In keeping with these findings, large Mendelian randomization studies have been able to link polymorphisms in urate transporters with HU and gout, but not with hypertension.20 Therefore, despite the evidences obtained in animal studies and in adolescents, the question regarding the exact role of uric acid in inducing hypertension and CV diseases remains unanswered.

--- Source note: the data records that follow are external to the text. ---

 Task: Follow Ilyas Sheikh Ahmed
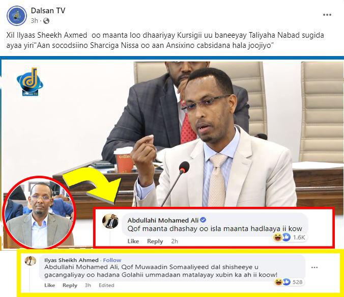112,260
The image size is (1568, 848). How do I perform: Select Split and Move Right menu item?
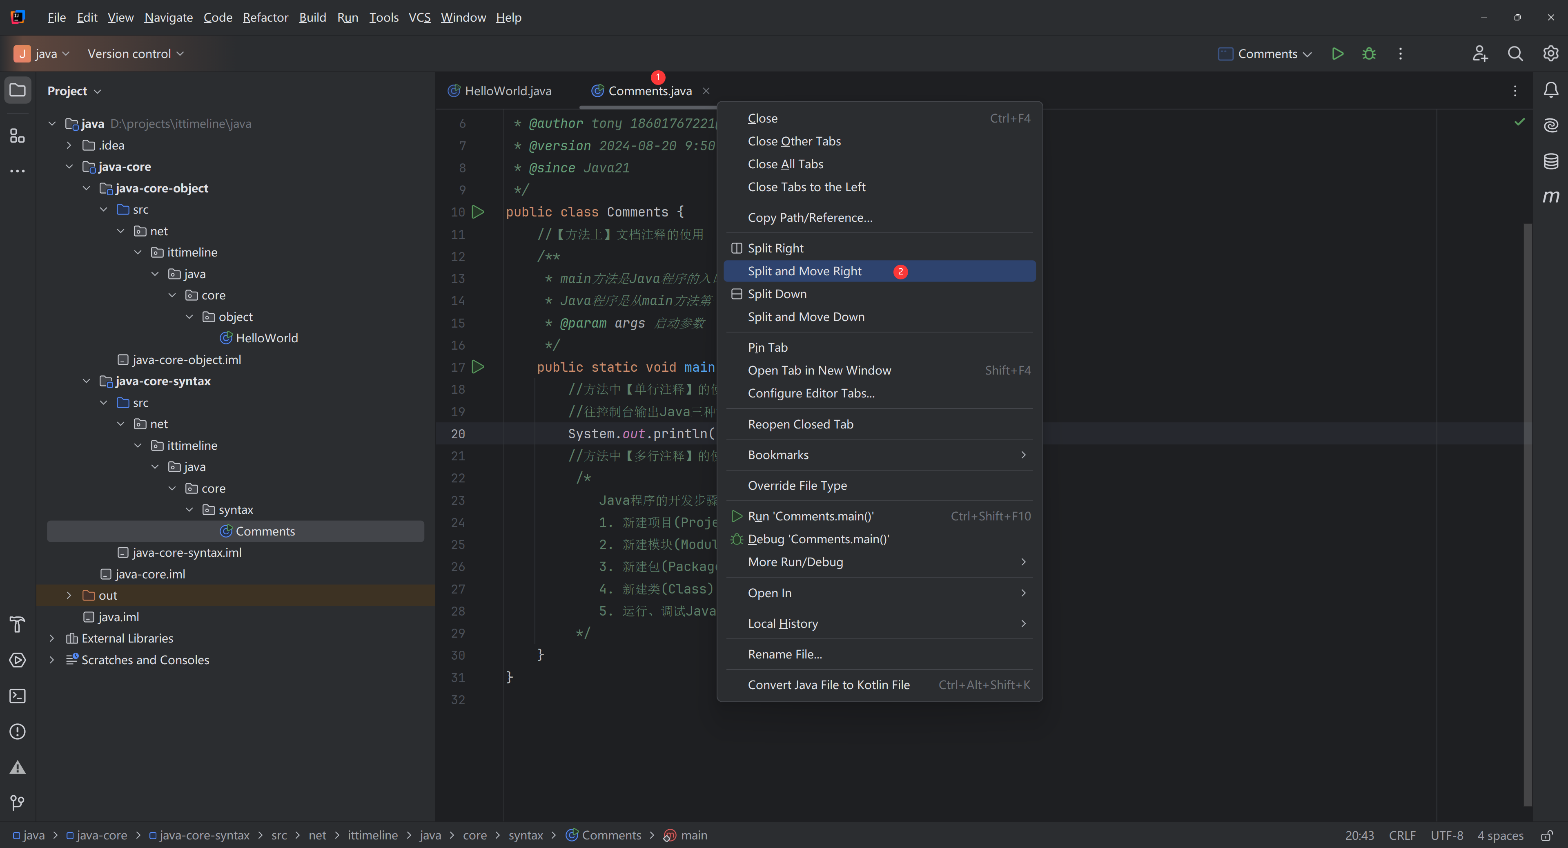coord(804,271)
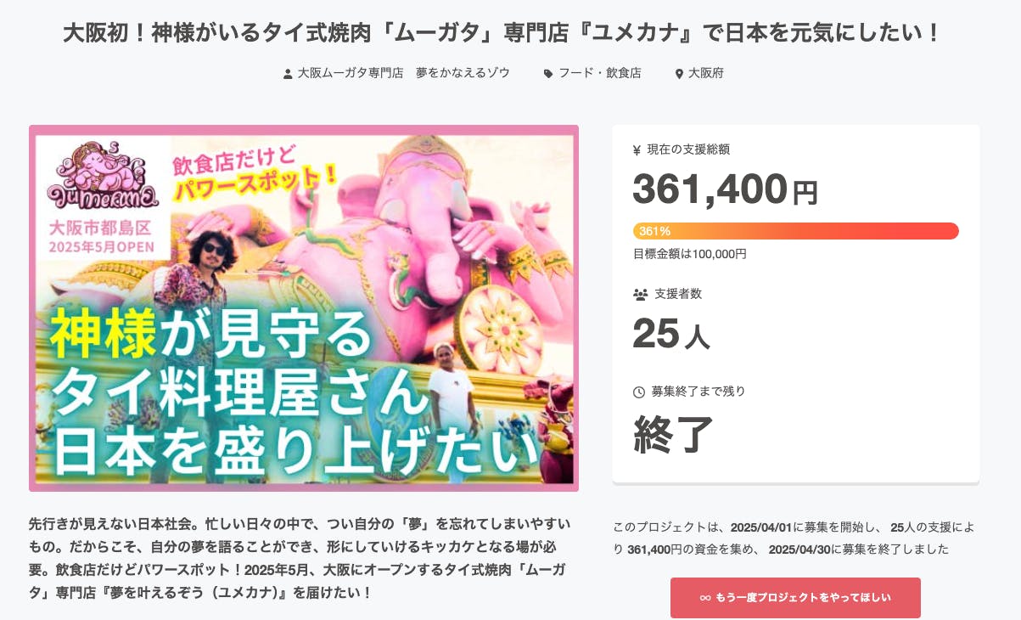Click the infinity icon on the red button
Image resolution: width=1021 pixels, height=620 pixels.
tap(704, 598)
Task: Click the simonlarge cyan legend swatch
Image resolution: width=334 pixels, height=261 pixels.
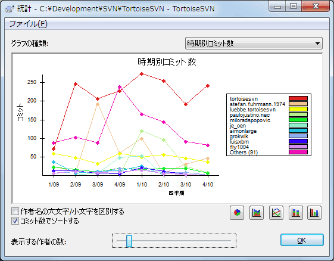Action: click(298, 131)
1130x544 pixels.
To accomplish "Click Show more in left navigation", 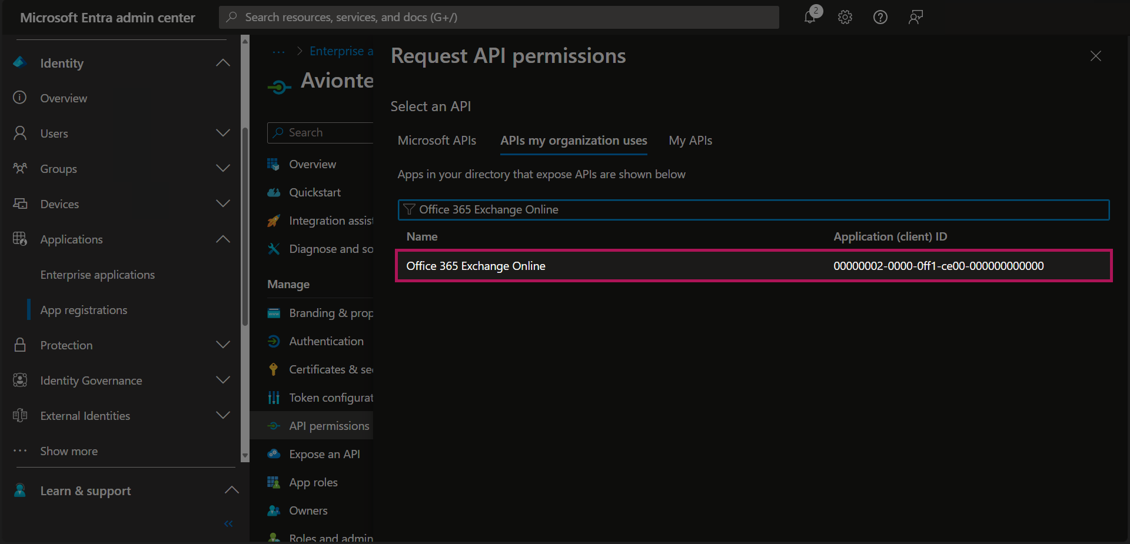I will point(69,451).
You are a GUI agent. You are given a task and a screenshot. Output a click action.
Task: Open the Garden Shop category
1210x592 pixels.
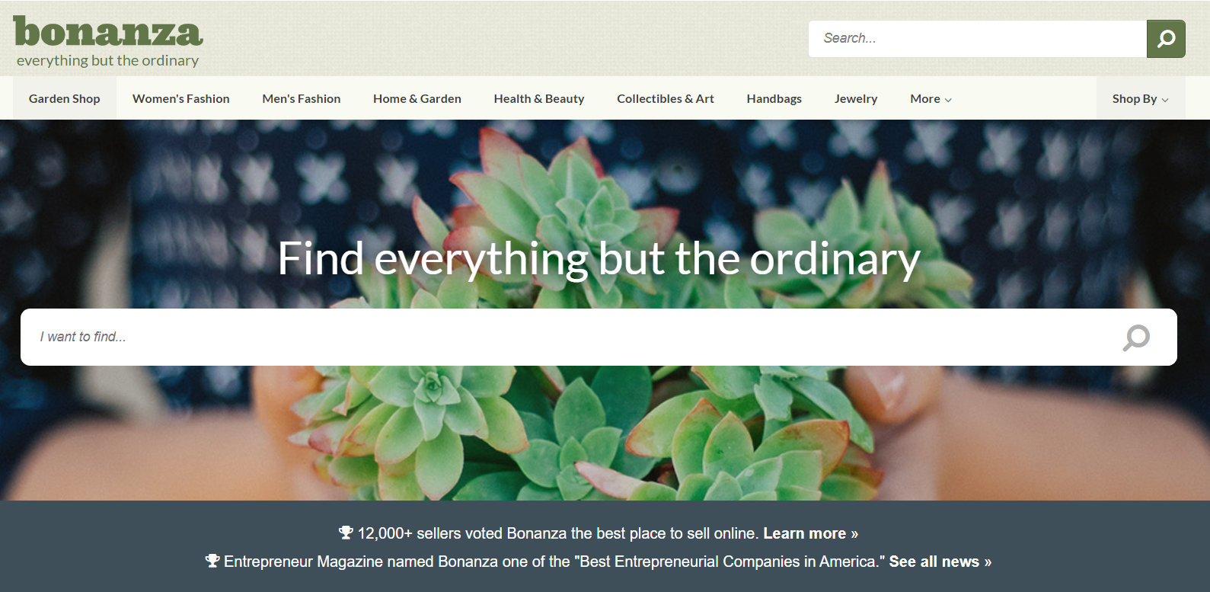(65, 98)
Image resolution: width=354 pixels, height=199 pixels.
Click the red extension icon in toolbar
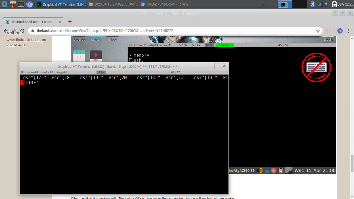tap(328, 31)
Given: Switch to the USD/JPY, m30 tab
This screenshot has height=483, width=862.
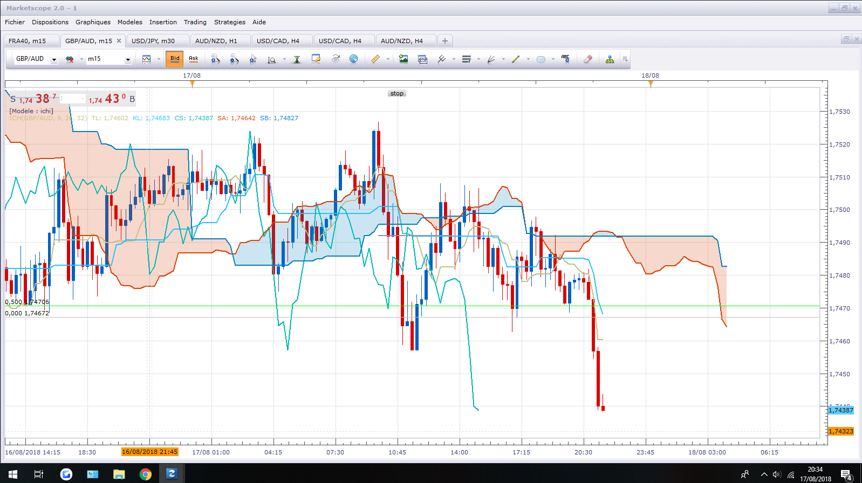Looking at the screenshot, I should point(153,41).
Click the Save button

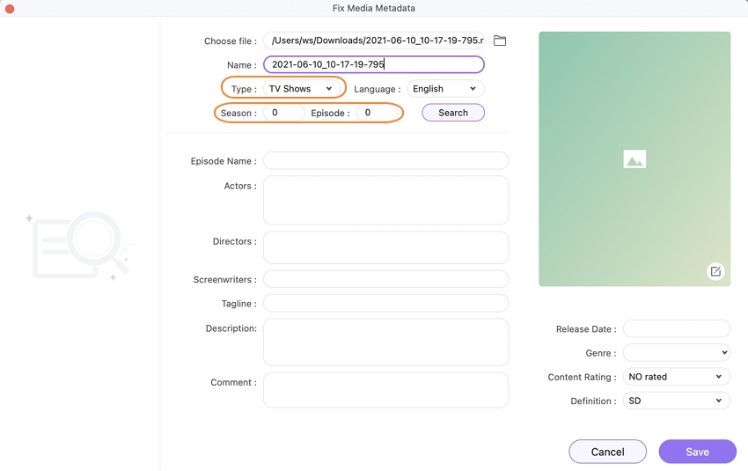coord(697,452)
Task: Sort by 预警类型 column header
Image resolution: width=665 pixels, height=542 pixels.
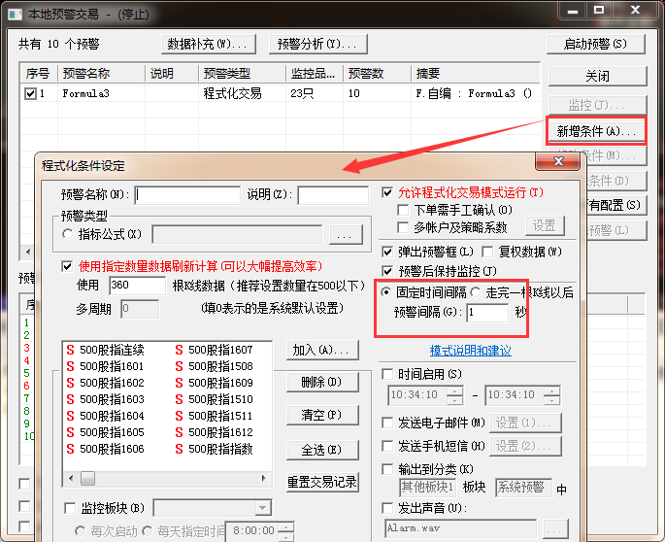Action: click(242, 73)
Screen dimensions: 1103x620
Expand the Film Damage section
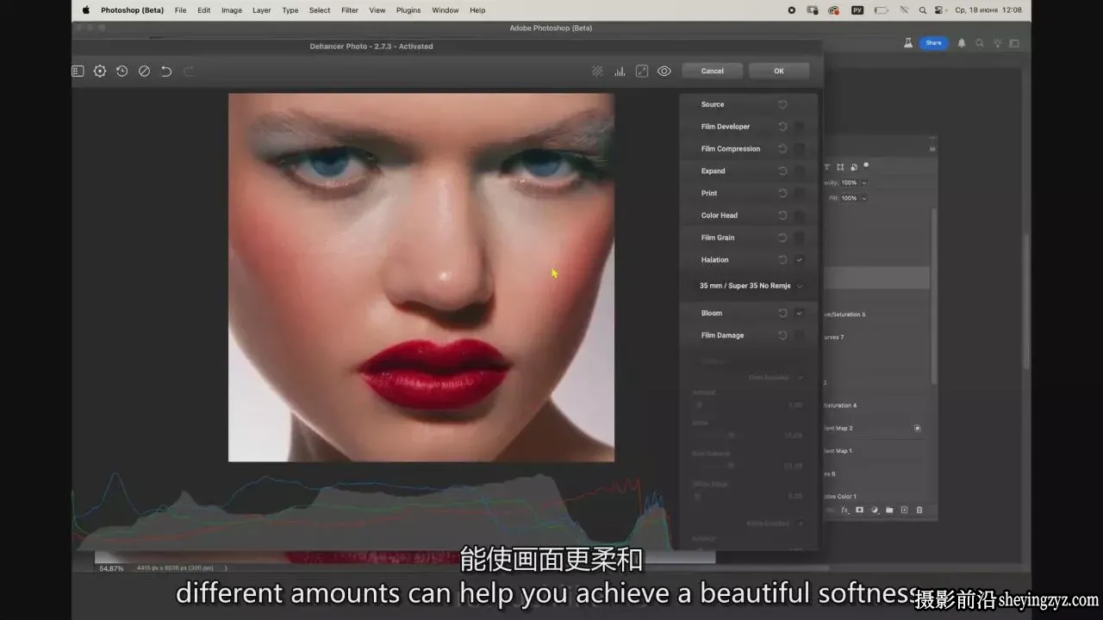722,336
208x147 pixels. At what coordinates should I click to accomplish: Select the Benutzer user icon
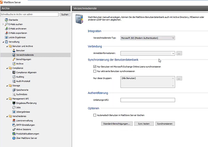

Pertinent to this still debated question regarding the role of HU in hypertension, Jae and colleagues report in this issue of the Journal the results of a study aimed to assess, for the first time, the influence of SUA levels on the systolic BP (SBP) response to maximal exercise testing in 4640 men who were free of known CV disease, hypertension and type 2 diabetes.21 Multivariable logistic regression analyses showed that participants in the highest quartile of SUA distribution (>6.6 mg/dL) demonstrated a more than double chance of having an exaggerated SBP response (≥210 mm Hg) to maximal exercise, as compared with participants in the lowest quartile of SUA (<5.1 mg/dL) and after adjusting for confounding variables, including resting SBP and insulin resistance,21 which have been previously shown to predict an exaggerated SBP response to maximal exercise.
The extent of such response in some, but not all, studies may predict the development of hypertension at rest in normotensive subjects.22 Furthermore, an excessive rise of BP during exercise has been associated, albeit not unanimously, with an increased risk of future CV events.23 Therefore, the results of this investigation may have potential prognostic implications.
The findings of the paper of Jae and colleagues need to be interpreted in the context of its limitations. The first one is inherent to its the cross-sectional design that does not permit assessment of the temporality of the observed associations and thus determination of causality. An additional limitation is that the influence of relevant confounding factors, such as prevalence of gout, treatment with SUA lowering drugs, and renal function parameters was not taken into account into multivariate analyses because information about these data were not available.
Moreover, the authors employed the homeostatic model assessment for insulin resistance (HOMA-IR) to estimate insulin sensitivity. However, HOMA-IR is only a surrogate marker of insulin-resistance that may be accurately assessed only by more time-consuming and labor-intensive methods.24 Therefore, a residual confounding effect of “true” insulin resistance cannot be excluded.
Finally, the study population consists only of men. Further research will be needed before generalizing these findings to women and in order to better understand the relationships between uric acid and exercise BP.
CONFLICT OF INTEREST
The authors have no conflicts of interest to declare.